Cyclone tea = Sencha green tea, violets, marigold, rose petals and orange rinds. It's something I purchase from my local tea shop House of Tea here in Philly. I don't even think it's listed on the website but it's delicious - almost like an edible potpourri. It's also my source for the Earl Grey with Violets I mentioned.

Did you leave the tea leaves in the rum for months?

Chris:

Definitely didn't leave them in for months. I don't remember how long I'd steeped it for originally, but I think it may have been about 4-6 hours? Obviously too long is the answer.

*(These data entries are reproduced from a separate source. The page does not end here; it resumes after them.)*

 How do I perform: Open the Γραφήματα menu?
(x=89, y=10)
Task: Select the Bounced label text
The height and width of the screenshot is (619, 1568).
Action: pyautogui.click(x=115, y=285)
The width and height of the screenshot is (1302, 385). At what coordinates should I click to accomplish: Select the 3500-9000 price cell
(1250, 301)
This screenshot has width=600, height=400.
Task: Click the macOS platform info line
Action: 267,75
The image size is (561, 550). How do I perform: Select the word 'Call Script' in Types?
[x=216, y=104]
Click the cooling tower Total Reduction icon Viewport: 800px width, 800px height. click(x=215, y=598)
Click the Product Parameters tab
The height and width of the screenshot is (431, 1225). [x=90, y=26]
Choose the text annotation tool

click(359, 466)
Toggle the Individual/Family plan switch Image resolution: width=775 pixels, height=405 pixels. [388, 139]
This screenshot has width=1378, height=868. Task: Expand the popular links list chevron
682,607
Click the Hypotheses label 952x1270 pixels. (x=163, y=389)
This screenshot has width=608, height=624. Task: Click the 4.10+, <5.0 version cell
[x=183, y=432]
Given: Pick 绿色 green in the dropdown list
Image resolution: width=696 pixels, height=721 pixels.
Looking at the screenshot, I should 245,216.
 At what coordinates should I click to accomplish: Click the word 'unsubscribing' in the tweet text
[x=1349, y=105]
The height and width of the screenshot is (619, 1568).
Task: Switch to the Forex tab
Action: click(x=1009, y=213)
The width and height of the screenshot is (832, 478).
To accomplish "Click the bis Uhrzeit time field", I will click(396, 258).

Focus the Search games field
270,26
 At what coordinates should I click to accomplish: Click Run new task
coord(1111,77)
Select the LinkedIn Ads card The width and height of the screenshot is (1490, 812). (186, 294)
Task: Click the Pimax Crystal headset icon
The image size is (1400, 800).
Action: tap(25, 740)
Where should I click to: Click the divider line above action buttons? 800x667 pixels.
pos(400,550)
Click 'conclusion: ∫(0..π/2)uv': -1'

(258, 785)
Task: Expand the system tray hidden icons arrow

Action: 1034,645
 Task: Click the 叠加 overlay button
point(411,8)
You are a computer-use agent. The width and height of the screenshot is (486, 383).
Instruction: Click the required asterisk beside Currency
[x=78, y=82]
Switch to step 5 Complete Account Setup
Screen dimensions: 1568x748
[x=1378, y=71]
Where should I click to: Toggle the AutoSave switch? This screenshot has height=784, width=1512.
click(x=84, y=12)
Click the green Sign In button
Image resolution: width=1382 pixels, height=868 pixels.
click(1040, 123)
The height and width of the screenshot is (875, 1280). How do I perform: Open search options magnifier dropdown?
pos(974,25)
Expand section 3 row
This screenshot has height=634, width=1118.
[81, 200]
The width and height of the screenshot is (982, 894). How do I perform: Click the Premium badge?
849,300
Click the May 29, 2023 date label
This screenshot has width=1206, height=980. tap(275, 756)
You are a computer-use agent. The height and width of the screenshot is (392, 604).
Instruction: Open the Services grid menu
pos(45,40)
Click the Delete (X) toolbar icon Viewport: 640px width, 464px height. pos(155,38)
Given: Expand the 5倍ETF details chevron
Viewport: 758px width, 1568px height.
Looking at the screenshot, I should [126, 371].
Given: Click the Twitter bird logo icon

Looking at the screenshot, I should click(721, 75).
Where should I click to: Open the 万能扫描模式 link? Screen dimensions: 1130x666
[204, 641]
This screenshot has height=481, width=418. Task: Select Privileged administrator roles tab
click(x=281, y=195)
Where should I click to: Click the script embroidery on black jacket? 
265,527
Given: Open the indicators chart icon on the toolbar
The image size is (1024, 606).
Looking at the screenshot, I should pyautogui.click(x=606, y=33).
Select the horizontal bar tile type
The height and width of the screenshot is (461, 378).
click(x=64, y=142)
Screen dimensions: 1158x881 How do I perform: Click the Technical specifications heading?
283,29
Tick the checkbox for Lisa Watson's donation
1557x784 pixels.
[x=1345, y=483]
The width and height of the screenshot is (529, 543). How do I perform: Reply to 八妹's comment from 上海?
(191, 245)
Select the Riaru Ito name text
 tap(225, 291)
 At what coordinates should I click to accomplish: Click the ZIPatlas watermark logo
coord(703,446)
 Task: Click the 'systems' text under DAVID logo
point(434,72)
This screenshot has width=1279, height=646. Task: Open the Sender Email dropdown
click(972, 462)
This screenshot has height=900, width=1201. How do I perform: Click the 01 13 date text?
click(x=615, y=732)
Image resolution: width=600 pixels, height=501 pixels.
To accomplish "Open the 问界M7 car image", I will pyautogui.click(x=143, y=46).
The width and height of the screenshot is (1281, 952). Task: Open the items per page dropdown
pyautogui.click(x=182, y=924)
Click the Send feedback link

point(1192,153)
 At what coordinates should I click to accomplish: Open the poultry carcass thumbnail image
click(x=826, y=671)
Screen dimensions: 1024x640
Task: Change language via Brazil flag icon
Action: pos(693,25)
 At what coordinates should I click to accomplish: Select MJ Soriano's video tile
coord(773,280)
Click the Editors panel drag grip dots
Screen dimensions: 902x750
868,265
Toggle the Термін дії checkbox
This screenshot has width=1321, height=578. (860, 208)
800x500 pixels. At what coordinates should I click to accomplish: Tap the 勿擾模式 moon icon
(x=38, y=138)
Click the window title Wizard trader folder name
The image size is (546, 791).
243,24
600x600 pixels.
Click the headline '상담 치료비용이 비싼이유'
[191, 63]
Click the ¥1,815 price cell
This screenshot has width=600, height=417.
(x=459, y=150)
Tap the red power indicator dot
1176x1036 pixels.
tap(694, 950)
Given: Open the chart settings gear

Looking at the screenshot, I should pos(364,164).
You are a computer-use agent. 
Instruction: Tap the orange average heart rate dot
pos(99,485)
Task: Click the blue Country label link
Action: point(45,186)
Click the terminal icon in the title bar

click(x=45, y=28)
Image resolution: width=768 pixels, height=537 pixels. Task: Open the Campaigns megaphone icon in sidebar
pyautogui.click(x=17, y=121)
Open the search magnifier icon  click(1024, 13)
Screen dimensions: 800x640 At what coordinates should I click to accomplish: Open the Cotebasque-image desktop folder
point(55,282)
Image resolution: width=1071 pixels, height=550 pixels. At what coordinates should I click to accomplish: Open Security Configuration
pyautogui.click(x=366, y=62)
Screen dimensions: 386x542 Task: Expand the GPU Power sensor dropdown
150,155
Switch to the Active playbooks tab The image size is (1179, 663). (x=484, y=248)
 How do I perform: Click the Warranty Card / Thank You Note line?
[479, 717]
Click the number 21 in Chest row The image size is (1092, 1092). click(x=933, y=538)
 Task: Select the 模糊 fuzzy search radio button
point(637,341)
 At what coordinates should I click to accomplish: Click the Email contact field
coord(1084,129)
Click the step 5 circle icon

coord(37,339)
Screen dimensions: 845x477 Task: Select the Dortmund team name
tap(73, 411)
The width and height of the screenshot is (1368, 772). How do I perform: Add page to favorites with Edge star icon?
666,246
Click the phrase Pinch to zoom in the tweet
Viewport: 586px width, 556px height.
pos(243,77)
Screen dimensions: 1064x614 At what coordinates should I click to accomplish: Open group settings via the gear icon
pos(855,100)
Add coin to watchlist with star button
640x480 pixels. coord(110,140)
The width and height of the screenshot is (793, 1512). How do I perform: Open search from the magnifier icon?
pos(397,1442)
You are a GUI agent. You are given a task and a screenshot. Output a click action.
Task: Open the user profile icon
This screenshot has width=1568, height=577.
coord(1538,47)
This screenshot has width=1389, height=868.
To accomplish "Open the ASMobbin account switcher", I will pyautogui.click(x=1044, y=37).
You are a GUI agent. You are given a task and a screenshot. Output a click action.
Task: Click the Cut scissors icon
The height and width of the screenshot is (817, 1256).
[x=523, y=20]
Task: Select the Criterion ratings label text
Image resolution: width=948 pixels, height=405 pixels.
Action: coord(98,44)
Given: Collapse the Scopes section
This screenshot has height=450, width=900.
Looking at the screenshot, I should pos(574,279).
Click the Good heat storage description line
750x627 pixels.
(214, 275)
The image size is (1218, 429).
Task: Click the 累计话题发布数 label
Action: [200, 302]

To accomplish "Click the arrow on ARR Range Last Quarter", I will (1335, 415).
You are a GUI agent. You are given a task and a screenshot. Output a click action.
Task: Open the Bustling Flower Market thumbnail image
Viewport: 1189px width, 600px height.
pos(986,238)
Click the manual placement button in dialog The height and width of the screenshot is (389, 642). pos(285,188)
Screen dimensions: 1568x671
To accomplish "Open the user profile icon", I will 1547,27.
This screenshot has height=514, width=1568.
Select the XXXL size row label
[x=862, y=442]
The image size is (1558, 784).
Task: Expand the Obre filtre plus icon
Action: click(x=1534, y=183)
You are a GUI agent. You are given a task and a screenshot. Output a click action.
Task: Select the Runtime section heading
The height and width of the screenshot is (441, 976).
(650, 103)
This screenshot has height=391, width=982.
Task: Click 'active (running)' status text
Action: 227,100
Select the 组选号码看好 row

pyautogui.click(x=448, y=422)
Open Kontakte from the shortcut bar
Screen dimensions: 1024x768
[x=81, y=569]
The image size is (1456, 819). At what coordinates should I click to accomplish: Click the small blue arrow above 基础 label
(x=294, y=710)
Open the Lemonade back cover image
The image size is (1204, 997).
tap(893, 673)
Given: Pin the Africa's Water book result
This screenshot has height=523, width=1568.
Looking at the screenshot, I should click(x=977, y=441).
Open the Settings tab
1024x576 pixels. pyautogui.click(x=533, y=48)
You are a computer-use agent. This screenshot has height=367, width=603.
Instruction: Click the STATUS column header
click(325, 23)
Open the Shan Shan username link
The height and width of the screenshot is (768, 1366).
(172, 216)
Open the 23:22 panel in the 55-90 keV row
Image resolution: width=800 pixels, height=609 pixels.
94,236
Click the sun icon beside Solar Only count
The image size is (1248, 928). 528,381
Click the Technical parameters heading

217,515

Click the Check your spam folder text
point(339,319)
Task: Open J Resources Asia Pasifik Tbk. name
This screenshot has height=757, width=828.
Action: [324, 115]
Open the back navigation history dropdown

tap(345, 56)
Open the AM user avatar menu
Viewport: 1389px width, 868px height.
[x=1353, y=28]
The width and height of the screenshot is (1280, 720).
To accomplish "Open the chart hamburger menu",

The Earl Gray infused gin is plenty tannic after two hours, and I certainly wouldn't want to infuse it any longer than that. One of the things that makes this cocktail work so well is that the egg white works to tame the tannin and smooth out the cocktail. Even then, there is a fair amount of that tannin drying effect in the finish.

Sam:

That explains a lot. My most successful use of this infusion in a cocktail did indeed have egg white in it. Thanks for the article link as well!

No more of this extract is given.